America the Inclusive

Protests against the executive order banning immigrants from seven Muslim-majority countries show how far the U.S. has come, says Tufts political scientist Deborah Schildkraut

In 1939, the U.S. government turned away Jewish refugees from Germany, Austria and elsewhere in Europe. Three years later, when more than 2,000 people were killed during the attack on Pearl Harbor, the government forced 120,000 people of Japanese descent, including many American citizens, into internment camps. Opposition to these two betrayals of American ideals certainly occurred, but was far outweighed by support from both government officials and the public.

Fast forward to the Sept. 11 terrorist attacks, when President George W. Bush told a joint session of Congress, “No one should be singled out for unfair treatment or unkind words because of their ethnic background or religious faith.” While it is true that the U.S. government adopted controversial policies in the aftermath of 9/11, the scale was vastly different from internment.

Now jump ahead to late January of this year, after President Donald Trump signed an executive order that blocked all refugee admissions for 120 days and banned citizens of seven Muslim-majority countries from entering the United States for 90 days. The reaction? Mass protests across the country in big cities like New York and Los Angeles, and in smaller ones, including Indianapolis, Omaha and Reno.

While many Americans find themselves wondering how the America they know and love could enact a ban on refugees and impose a thinly veiled religious test for admission, it is important to recognize—and celebrate—the ways in which the country has changed in the years since World War II.

Based on research I conducted after 9/11, the evolution of how people understand the very notion of American identity helps explain the different national responses to that attack and to Pearl Harbor. For much of the country’s history, Americans defined being American in terms of liberalism (marked by individualism and freedom), civic republicanism (marked by civic engagement), and ethno-culturalism (marked by the view that true Americans are white Christians of Northern European ancestry).

Over time, and in fits and starts, a fourth component of American identity gained acceptance. I call it “incorporationism,” and it celebrates our diversity and provides a forum in which such celebrations can take place. It suggests that America’s unique identity is grounded in its immigrant legacy and in its ability to convert the challenges immigration brings into thriving strengths.

Although the mythology of the United States as a “nation of immigrants” is not new, the extent to which it now shapes ideas about American identity is. Evidence of its power can be found in the changing nature of speeches delivered by elected officials in the content of op-eds in major newspapers, and in the reactions of the public.

Let’s look first at elected officials. The contrast between Franklin Roosevelt’s domestic response to Pearl Harbor and George W. Bush’s domestic response to 9/11 is noteworthy.
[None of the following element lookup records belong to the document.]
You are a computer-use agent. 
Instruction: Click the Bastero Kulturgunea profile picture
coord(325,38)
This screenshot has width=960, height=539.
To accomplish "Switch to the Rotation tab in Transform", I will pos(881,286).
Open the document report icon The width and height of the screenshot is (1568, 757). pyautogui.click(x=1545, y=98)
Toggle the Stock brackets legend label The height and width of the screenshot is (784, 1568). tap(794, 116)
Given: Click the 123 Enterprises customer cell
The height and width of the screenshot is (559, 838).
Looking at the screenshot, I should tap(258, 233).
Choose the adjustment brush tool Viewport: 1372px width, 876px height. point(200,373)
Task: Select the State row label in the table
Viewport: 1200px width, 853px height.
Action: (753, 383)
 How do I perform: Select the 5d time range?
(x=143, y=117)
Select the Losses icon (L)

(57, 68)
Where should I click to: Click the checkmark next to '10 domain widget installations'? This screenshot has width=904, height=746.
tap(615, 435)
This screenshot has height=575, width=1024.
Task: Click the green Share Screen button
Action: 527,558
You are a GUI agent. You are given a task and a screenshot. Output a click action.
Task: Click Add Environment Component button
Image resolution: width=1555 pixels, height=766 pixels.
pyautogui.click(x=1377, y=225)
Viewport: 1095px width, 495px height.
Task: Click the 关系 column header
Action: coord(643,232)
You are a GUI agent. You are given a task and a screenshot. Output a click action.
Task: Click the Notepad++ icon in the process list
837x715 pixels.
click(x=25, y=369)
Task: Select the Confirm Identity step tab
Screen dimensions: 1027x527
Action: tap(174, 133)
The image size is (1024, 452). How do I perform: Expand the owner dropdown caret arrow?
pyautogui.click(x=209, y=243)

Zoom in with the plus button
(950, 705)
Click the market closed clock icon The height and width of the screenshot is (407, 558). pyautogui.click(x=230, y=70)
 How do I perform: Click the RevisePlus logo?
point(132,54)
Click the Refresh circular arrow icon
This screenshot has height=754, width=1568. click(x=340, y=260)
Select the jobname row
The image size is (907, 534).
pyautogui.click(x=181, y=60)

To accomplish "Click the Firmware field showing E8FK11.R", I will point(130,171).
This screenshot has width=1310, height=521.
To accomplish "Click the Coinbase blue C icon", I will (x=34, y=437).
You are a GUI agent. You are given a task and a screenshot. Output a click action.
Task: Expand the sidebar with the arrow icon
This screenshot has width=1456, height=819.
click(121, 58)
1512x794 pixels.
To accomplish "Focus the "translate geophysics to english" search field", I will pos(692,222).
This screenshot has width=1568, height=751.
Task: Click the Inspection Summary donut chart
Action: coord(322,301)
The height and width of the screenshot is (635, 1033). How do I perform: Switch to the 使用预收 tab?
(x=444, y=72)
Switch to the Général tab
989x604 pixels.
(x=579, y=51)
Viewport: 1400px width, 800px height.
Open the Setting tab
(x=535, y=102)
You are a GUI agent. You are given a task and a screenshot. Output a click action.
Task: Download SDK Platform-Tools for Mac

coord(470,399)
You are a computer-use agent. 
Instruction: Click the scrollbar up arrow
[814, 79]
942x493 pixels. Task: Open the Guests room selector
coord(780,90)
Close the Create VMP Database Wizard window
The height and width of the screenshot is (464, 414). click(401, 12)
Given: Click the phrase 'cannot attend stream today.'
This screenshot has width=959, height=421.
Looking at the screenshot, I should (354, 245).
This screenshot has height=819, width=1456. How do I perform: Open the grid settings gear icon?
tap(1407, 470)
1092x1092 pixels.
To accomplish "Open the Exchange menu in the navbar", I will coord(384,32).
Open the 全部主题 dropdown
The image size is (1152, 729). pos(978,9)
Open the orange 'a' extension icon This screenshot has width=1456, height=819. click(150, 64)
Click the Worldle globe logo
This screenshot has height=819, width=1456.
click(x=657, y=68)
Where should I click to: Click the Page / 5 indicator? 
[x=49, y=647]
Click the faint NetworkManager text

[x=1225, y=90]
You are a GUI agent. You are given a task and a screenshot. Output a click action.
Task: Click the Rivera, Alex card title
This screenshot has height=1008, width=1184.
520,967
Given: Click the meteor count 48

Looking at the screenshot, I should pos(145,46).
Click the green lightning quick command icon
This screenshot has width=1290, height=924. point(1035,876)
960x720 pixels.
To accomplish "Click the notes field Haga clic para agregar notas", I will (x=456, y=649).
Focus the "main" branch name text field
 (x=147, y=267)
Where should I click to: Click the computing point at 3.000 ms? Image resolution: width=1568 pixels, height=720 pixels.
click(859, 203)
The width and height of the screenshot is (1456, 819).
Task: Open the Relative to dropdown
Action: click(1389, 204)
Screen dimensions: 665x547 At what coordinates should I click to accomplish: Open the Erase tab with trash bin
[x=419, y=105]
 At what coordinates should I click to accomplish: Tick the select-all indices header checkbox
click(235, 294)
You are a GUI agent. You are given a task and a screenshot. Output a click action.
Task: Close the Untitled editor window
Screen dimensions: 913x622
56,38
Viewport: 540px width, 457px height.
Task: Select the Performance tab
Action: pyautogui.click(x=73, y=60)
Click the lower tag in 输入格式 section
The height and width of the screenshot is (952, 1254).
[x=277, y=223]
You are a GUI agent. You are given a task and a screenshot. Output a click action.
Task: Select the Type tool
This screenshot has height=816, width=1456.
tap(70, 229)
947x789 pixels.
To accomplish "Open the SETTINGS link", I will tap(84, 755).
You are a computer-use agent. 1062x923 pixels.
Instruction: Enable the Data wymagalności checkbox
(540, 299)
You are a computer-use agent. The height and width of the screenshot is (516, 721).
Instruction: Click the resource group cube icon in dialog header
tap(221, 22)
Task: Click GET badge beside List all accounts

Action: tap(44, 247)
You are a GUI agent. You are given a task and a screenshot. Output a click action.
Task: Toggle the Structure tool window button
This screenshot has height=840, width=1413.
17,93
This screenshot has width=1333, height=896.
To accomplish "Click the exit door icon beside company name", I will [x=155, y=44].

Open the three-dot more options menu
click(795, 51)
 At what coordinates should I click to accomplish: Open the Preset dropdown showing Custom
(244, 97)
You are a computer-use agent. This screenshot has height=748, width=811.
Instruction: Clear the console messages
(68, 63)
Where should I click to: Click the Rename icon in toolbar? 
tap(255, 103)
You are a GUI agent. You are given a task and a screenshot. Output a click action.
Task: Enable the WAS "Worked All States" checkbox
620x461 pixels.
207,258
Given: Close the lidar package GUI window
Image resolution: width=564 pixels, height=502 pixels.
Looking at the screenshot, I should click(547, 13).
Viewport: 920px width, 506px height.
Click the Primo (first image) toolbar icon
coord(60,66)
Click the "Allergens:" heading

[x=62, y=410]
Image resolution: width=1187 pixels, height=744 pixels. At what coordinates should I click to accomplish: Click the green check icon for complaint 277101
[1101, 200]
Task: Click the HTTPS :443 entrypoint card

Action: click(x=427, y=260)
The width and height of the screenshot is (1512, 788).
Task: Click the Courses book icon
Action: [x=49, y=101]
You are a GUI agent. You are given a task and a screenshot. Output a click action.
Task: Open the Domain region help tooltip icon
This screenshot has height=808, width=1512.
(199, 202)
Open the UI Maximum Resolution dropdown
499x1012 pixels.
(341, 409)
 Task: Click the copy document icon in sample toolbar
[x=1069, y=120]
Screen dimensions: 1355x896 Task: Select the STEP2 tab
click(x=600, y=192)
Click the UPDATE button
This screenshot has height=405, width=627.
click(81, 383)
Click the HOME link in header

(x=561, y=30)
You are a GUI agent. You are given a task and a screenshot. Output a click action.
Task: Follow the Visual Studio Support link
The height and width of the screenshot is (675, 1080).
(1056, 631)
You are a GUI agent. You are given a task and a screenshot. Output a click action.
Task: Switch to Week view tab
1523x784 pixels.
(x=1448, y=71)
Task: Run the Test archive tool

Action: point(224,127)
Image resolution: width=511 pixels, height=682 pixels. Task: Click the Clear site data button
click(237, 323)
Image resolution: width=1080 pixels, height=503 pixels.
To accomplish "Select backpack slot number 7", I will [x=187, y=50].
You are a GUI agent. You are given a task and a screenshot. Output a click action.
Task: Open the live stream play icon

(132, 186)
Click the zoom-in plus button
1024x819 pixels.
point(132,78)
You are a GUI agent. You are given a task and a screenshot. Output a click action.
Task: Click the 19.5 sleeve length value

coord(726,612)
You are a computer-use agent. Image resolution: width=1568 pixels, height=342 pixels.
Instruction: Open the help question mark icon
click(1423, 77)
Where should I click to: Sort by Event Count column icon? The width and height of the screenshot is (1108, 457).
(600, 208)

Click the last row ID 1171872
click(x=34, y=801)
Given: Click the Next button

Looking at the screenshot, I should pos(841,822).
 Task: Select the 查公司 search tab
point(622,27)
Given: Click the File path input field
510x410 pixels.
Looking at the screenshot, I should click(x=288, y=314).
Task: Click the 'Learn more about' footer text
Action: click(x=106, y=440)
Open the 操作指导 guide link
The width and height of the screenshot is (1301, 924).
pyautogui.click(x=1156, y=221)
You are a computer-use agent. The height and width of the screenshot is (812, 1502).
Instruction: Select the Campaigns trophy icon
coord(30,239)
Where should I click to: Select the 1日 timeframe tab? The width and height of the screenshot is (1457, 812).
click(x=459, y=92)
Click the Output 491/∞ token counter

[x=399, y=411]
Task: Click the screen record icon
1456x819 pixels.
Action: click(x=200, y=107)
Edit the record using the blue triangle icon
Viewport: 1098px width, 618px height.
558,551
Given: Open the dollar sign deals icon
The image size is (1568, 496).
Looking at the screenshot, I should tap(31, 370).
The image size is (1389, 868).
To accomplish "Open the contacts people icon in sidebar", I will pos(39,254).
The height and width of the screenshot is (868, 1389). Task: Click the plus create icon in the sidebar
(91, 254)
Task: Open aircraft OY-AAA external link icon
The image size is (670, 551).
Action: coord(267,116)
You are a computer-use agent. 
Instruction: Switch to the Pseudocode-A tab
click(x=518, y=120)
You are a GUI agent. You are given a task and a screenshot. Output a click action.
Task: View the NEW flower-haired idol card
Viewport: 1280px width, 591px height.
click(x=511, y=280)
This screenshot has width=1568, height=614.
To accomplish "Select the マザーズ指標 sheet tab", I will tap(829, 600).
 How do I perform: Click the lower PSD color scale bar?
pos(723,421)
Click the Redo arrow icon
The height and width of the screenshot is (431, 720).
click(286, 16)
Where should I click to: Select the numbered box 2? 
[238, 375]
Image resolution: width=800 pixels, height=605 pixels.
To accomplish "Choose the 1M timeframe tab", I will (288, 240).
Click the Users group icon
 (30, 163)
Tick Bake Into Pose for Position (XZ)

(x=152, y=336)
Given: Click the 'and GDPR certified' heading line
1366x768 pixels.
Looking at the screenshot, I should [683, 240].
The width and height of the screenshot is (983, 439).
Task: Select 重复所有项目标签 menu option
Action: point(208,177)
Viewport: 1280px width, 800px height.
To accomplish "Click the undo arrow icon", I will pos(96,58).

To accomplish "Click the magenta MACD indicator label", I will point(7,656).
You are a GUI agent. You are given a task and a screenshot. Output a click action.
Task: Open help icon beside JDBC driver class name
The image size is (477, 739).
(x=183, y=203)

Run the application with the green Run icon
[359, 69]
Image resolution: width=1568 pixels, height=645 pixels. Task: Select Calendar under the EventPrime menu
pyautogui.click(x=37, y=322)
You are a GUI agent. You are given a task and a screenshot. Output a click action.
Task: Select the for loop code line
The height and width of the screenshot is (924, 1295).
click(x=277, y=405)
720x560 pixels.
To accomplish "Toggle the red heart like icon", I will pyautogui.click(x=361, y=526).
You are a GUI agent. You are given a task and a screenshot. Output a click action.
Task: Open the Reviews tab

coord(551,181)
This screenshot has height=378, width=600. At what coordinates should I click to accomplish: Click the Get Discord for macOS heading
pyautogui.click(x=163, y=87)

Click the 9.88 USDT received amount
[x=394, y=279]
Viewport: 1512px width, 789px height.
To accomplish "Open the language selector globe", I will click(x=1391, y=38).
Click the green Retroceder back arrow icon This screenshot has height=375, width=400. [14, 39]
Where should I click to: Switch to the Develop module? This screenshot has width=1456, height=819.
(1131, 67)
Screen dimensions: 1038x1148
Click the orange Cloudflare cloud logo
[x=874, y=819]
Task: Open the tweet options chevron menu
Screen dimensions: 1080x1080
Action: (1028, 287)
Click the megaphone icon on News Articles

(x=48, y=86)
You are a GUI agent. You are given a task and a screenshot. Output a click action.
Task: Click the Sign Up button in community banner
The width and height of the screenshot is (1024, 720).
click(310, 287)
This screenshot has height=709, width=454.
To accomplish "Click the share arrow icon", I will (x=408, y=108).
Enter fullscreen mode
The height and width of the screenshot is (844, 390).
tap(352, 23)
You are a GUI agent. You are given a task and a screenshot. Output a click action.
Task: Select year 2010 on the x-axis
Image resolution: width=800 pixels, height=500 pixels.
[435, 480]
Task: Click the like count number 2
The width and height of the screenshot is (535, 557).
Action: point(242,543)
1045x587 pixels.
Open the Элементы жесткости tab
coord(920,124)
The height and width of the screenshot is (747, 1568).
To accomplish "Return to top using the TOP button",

In 2001, members of Congress waited only four days after the attacks to introduce a resolution that condemned “bigotry and violence against Arab Americans, American Muslims and Americans from South Asia in the wake of terrorist attacks.” The resolution breezed through both houses. After Pearl Harbor, Japanese Americans were rounded up.

While Trump’s ethno-cultural immigration order was issued by a sitting president with the consent of his party in Congress, Democrats in the Senate and House expressed swift and vehement opposition. Democratic senators announced plans to introduce legislation to halt the order, saying the action goes against the very core of the nation’s identity. Lawyers challenged the order in the courts, and federal judges handed down rulings that stopped the order from being enacted. In 1944, the courts upheld internment.

Changes in how we understand what it means to be American can be seen in the pages of the nation’s major newspapers and magazines as well. One of the more notorious media reports to appear in the aftermath of Pearl Harbor was a Time magazine article titled “How to Tell Your Friends from the Japs.” It described how one could distinguish Chinese and Japanese people.

During World War II, media commentators said we need not worry that bombing cities in Japan might kill innocent civilians, because there was no such thing as an innocent Japanese civilian. The Los Angeles Times ran an editorial arguing that even U.S. citizens of Japanese ancestry could not be trusted. My analysis of editorials during that time found that the World War II-era editors were unwilling to refer to Japanese Americans as Americans, preferring instead to call them “descendants of enemy aliens.”

In contrast, editorials after 9/11 routinely referred to the United States as a nation of immigrants, celebrated our diversity, and argued forcefully against the trade-off between security and civil liberties. Immediately following President Trump’s executive order, a Los Angeles Times editorial called the order unfair and inhumane. The New York Times ran only one editorial on Japanese internment in the six weeks following the attack on Pearl Harbor; it argued that the federal government needed to be vigilant about innocent Japanese Americans if it wanted to catch spies. The same paper ran an editorial calling Trump’s executive order un-American and an “abdication of American values.” It is a stark contrast indeed.

Finally, consider the American public. At the start of World War II, a majority of Americans said that the United States should not accept more Jewish refugees from Europe. In 1942, 48 percent said that the Japanese people in internment camps should not be allowed to return to their homes after the war. After 9/11, Americans were again asked about policies akin to internment. Support stood at around 30 percent. Three years later, the level of support was the same.

Today, only a bare majority opposes President Trump’s executive order. That level of support is arguably higher than many readers would hope and seems to indicate one area where our break from the past is not as large. But consider this: the support for the order has been accompanied by one of the most dramatic outbreaks of spontaneous protests advocating an incorporationist and inclusive view of national identity that this country has ever witnessed.

Videos of cheering crowds greeting immigrants as they were released from detention at airports were shared across social media. The jubilant and celebratory welcome from throngs of strangers stands in stark emotional contrast to the detention from which the immigrants had just emerged.

The processes that led to the rise of inclusion and incorporationism as a central pillar of American identity are complex. They stem from our national shame about turning away Jewish refugees and interning Japanese citizens and immigrants during World War II, the tactics and victories of the civil rights movement, and the dramatic changes in the ethnic composition of our population in recent decades.

These changes have affected the nation’s leadership, the composition of Congress, the content of legislation and court rulings, the messages we receive from all forms of media, and the very way in which we think about what it means to be American.

These are turbulent and uncertain times. As we digest each day’s headlines and wonder, “What is happening to America?,” we would do well to take stock and acknowledge just how different our country is today relative to where it has been.

That acknowledgment should serve to inspire. The collective voices of dissent emanating from the Democrats in D.C. to people from Anchorage to Omaha are evidence of our progress and the momentum that will sustain it.

Deborah J. Schildkraut, J95, a professor of political science at Tufts University, is the author of Americanism in the Twenty-First Century: Public Opinion in the Age of Immigration.